Cell segmentation cellpose
Cell Segmentation: Cellpose
Cellpose is an anatomical segmentation algorithm for the identification of cells from high-resolution microscopy images, developed by Carsen Stringer and Marius Pachitariu.
Cellpose Parameters:
- Pretrained Model: Pretrained model to use for segmentation (e.g. cyto3)
- Channel Axis: Axis of image with color channels (e.g. 0 if image is (C, X, Y))
- Channel to Segment: Channel to segment
- Nuclear Channel: Channel to segment nuclei (optional for cyto models)
- Cell Diameter: If 0, will use the diameter of the training labels used in the model, or with built-in model will estimate diameter for each image
- Flow Error Threshold: 0 turns off this optional QC step, higher values will remove more cells
- Cell Probability Threshold: Decrease to find more and larger masks
- No Resample: Disable dynamics on full image (makes algorithm faster for images with large diameters)
- Exclude on Edges: Discard masks which touch edges of image
- Z Axis: Axis of image which corresponds to Z dimension (optional)
- Anisotropy of volume in 3D: Anisotropy of volume in 3D
Outputs:
measurements.csv
: Spreadsheet with summary metrics for each of the detected cellscells.geo.json
: Location of each detected cell in GeoJson format
Citations:
- Stringer C, Wang T, Michaelos M, Pachitariu M. Cellpose: a generalist algorithm for cellular segmentation. Nat Methods. 2021 Jan;18(1):100-106. doi: 10.1038/s41592-020-01018-x. Epub 2020 Dec 14. PMID: 33318659.

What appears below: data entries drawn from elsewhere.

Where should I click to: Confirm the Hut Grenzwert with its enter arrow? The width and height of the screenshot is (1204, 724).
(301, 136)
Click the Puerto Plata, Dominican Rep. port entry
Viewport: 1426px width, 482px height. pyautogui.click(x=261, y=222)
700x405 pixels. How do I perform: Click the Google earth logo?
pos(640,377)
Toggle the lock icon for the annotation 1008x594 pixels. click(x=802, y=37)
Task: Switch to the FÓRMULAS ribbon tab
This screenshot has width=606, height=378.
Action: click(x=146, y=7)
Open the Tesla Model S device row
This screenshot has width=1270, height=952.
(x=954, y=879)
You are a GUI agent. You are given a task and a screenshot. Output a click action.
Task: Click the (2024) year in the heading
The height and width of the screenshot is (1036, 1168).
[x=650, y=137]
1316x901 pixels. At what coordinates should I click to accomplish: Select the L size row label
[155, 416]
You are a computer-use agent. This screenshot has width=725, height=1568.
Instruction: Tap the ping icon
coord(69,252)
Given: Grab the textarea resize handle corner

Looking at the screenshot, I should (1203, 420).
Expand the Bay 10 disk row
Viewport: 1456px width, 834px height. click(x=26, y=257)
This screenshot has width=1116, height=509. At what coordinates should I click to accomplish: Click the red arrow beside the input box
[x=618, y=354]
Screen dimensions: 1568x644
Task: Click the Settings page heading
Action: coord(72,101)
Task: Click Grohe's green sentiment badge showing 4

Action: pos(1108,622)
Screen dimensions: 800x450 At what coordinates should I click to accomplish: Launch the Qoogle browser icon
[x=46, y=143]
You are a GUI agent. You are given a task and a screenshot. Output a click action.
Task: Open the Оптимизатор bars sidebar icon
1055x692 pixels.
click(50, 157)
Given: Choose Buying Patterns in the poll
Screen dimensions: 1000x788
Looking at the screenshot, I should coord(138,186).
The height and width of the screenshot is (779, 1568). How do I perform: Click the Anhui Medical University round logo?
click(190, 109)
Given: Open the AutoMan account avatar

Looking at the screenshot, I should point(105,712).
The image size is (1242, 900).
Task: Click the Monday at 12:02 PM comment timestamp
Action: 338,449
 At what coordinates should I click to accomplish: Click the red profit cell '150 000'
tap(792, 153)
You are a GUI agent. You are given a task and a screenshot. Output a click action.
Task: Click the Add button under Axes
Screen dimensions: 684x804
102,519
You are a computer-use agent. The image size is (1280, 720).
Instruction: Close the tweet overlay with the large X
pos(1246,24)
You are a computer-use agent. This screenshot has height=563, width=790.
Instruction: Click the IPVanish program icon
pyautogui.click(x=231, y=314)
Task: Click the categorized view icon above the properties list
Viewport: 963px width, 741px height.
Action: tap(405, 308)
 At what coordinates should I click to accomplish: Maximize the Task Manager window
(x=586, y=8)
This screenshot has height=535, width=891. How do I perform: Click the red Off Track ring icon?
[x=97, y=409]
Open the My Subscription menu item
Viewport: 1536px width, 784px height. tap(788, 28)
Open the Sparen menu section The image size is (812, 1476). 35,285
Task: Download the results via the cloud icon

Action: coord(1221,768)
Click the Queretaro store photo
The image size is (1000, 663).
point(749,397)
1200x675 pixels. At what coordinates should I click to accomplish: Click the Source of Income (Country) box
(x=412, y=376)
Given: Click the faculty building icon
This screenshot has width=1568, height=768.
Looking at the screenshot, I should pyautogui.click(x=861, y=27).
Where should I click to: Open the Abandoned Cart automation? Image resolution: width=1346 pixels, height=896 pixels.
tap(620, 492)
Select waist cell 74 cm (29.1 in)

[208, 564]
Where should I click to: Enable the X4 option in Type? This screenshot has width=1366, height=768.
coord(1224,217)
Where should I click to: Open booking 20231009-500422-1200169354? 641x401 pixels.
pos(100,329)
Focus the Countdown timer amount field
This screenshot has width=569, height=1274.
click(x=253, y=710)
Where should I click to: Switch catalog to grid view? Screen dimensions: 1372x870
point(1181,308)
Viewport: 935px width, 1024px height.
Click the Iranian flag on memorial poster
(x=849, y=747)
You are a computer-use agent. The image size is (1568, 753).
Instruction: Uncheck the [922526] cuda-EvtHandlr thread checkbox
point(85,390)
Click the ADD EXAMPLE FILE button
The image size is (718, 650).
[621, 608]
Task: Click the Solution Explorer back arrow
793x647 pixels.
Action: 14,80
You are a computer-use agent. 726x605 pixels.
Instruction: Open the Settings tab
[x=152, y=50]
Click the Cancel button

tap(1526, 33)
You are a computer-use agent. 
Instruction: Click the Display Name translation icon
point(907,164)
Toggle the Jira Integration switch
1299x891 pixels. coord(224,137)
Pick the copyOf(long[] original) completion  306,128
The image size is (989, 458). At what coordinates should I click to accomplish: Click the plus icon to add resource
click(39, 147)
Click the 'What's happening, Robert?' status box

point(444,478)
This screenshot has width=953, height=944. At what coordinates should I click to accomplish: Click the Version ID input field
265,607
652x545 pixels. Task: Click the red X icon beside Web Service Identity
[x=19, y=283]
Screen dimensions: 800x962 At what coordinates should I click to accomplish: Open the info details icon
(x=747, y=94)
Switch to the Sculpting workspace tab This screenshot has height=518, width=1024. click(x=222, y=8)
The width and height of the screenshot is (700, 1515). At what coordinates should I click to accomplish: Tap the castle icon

- Pachitariu M, Stringer C. Cellpose 2.0: how to train your own model. Nat Methods. 2022 Dec;19(12):1634-1641. doi: 10.1038/s41592-022-01663-4. Epub 2022 Nov 7. PMID: 36344832; PMCID: PMC9718665.
- Pachitariu M, Stringer C. Cellpose3: one-click image restoration for improved cellular segmentation. bioRxiv 2024.02.10.579780.
This pipeline supports viewing its output using the embedded Single-Cell Dashboard App directly on the output dataset's Overview page.